Work instructions: Render the rows from the line containing "You are a GUI" through the final line as a numbered list, skipping blank lines. Leave out the pictures.

----- Given entries -----

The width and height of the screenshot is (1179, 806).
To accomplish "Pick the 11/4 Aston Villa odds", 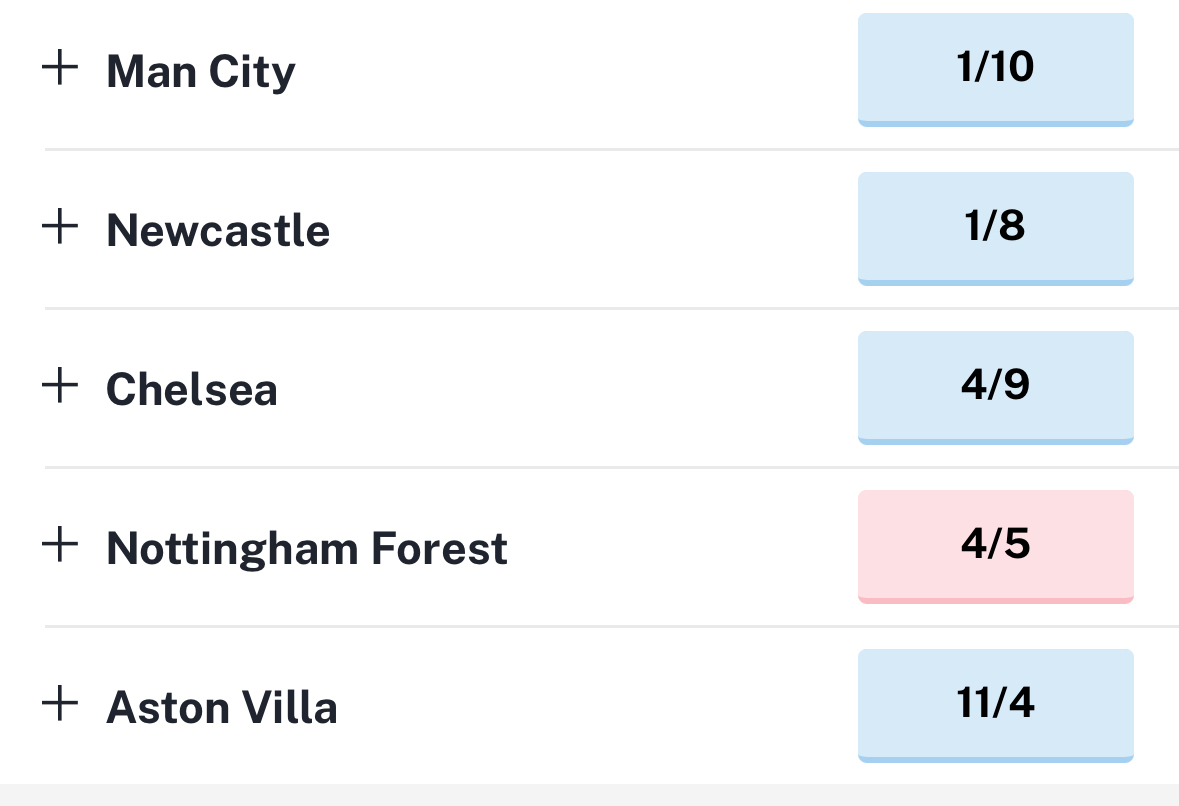I will pyautogui.click(x=996, y=706).
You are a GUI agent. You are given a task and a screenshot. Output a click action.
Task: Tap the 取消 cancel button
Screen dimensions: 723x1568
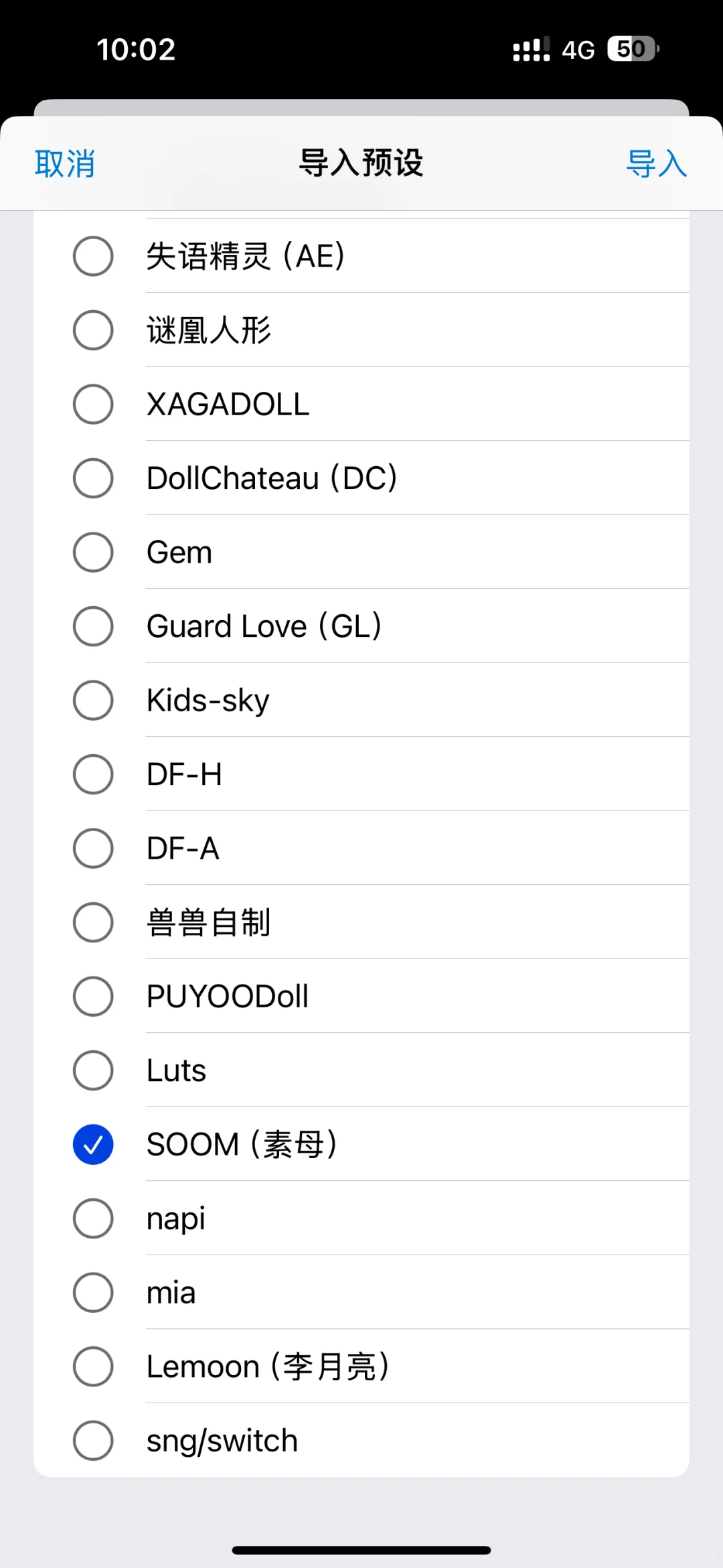click(65, 163)
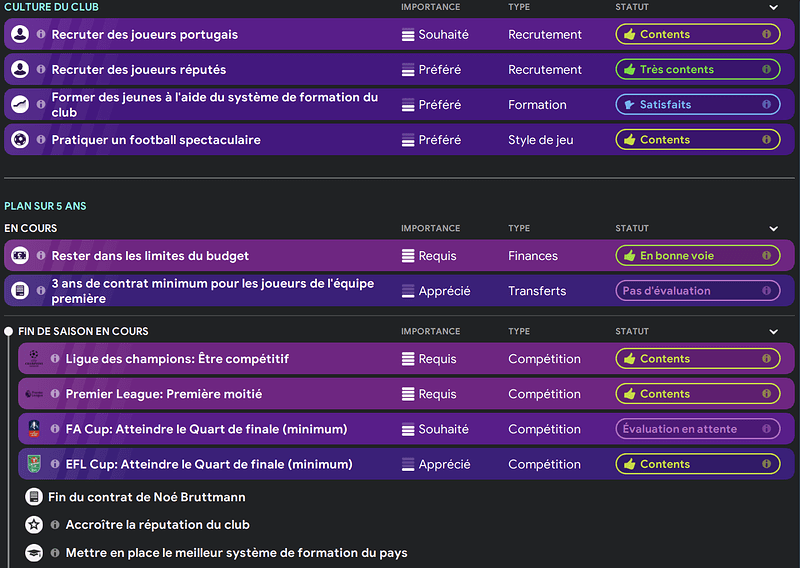Click the info icon inside the Satisfaits status badge
Viewport: 800px width, 568px height.
pos(767,105)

-----

Written response:
1. You are a GUI agent. You are given a task and a screenshot. Output a click action.
2. Task: Tap the 取消 cancel button
3. Screen dimensions: 723x1568
4. click(65, 163)
5. Click the info icon inside the Satisfaits status badge
6. Viewport: 800px width, 568px height.
7. pos(767,105)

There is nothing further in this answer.